Bread time. Grease both bread pans and make sure you have enough space to knead bread. Get your small saucepan out and toss 2 tbsp butter in it at medium heat. With my old nasty pans, you should probably do it at a notch or so below medium. When the butter is melted, put in the 1 cup milk and heat till lukewarm. Remove from heat and add 2 tsp. salt and 2 tbsp. sugar and mix till dissolved. Pour into sourdough mixture and mix well. Begin adding flour 1 cup at a time till it gets too hard to stir well. This is usually at about 5 cups for me.
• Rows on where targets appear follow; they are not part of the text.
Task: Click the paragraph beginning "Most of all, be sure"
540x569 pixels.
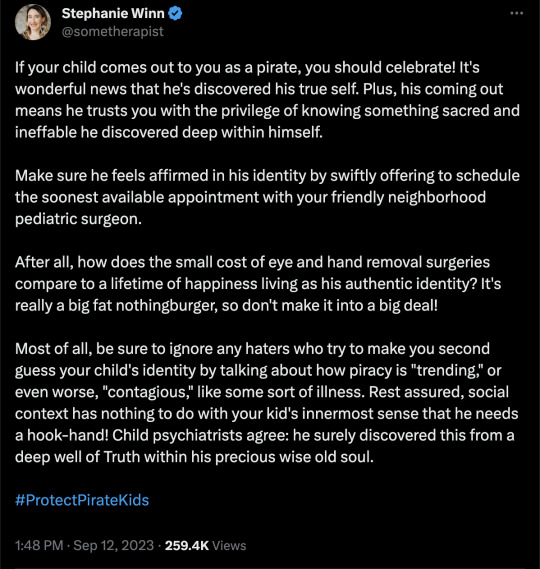Action: (267, 403)
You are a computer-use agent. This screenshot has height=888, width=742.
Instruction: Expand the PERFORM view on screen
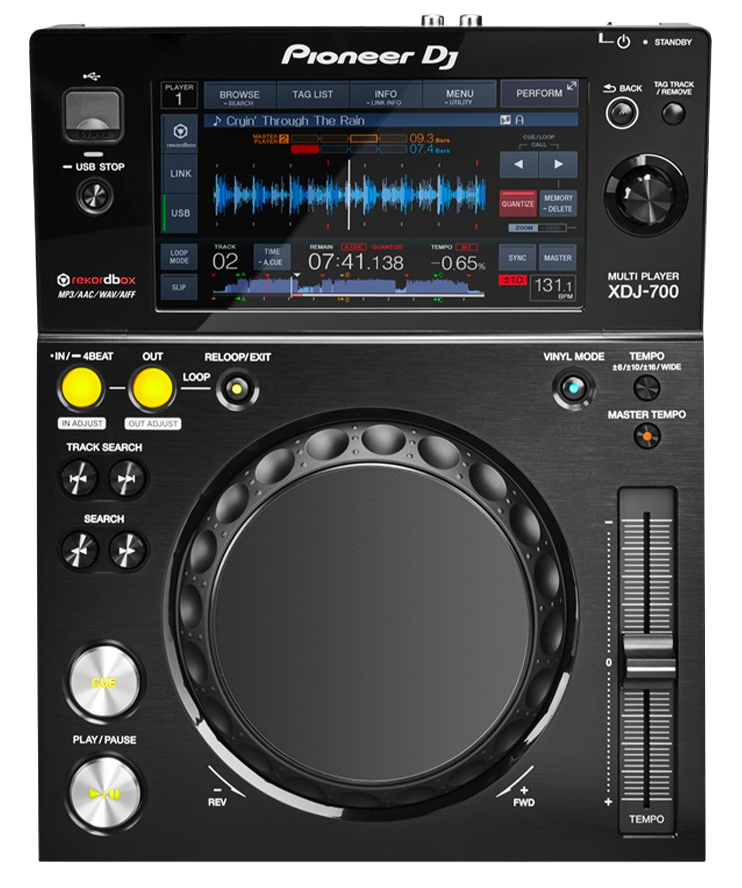[x=540, y=94]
Dust kneading surface with flour and tip sourdough out of bowl and start kneading and adding the rest of the flour. Knead till smooth and elastic. Depending on how humid it is and how dry the flour, you may need less than the 6 cups or more. This is the part you learn to do by feel. You want the dough as moist as possible and still workable and elastic. Not gummy gooey. Not stiff as a brick.
Divide the dough into 2 loaves, knead into shape and drop into the pans. As wide as those bread pans are moosh the dough to cover the bottom. Cover and let raise in a warm spot till the tops are just barely below the top of the pans. About 1 1/2 to 2 1/2 hours. If you forget and the dough gets above the pan sides, use a fork or the tip of a knife to burst the bubbles or the top of the crust will come off when you cut it. Spray or brush with water and cut the tops of the loaves. Bake at 375 for 40 to 45 minutes. Remove from pans and cool for at least 30 minutes before cutting.
(You are feeding your sourdough at least once a week – riiiight?)
Fur Babies and Other Friends
This poor baby deer, just out of his spots, was apparently hit by a car. That front leg is barely moveable. And it clearly didn’t learn much from the experience, ’cause my husband almost hit him the next night coming home!
Will someone please explain to me how in the heck this is comfortable? He didn’t even wake up when I turned the light on to take the picture!
Out In The Yard
Our header for today is one of my daughter’s Dianthus.
My lizard with no name* is also part of the yard stuff today, or should I say – last night. They need sun to manufacture Vit D to process calcium and I don’t have a UV bulb up yet so I take him outside. While sitting there, I started watching life in the grass. It was sooo relaxing. There is so much going on right beneath our feet. I managed to get a couple of pictures of my lizard and a couple of the lawn’s occupants living their lives around my feet.
The Jungle
Naw, I don’t let him run free.
I’m so cute!
Busy, busy, busy, Bee. It was really hard to get a picture of one of these guys!
One of my fav’s, the Preying Mantis. That clover flower next to him is about the size of a pea.
(*What to name this lizard? I keep calling him Squirt, but he won’t be a Squirt forever. More on that in my next post. I kinda liked Willow but everyone’s running away screaming on that one. Then Cooper kinda hit me, but Spider Bait sneered at that one too. And apparently my hair dresser says it has to have a lizardish name or a dragon name. [Spider Bait got his haircut today and was discussing my lizard.] Suggestions?)
Movement
Also while I was miserable this past week, I had problems with my right knee. A reminder that I need to find my ankle weights and start back on my old knee exercises. Horseback riding in the number of hours that I was putting in back in the day plus running created a muscle imbalance that will always be with me. When I was working and running it wasn’t so much a problem because I was also doing weight work to keep my body evened up. It was during the off-season when the muscles began to atrophy that my knees would give me the most trouble. At one point the imbalance pulled my kneecaps sideways, which was less than fun and had one doctor wanting to cut the muscles off the sides of my kneecaps. Well, you know that ain’t happening. I eventually found a doctor and runner who realized what was going on and gave me exercises to do to save my knees and keep me moving. The catch? It will always be there and require exercises to keep my parts where they belong. So gotta get back to it.
Things did straighten up enough that I started walking again yesterday. NO sore muscles! I’m excited. I’ll walk a couple more times and if I still have no soreness I’m going to go from 20 min. to 25 min. and see what happens. Squee!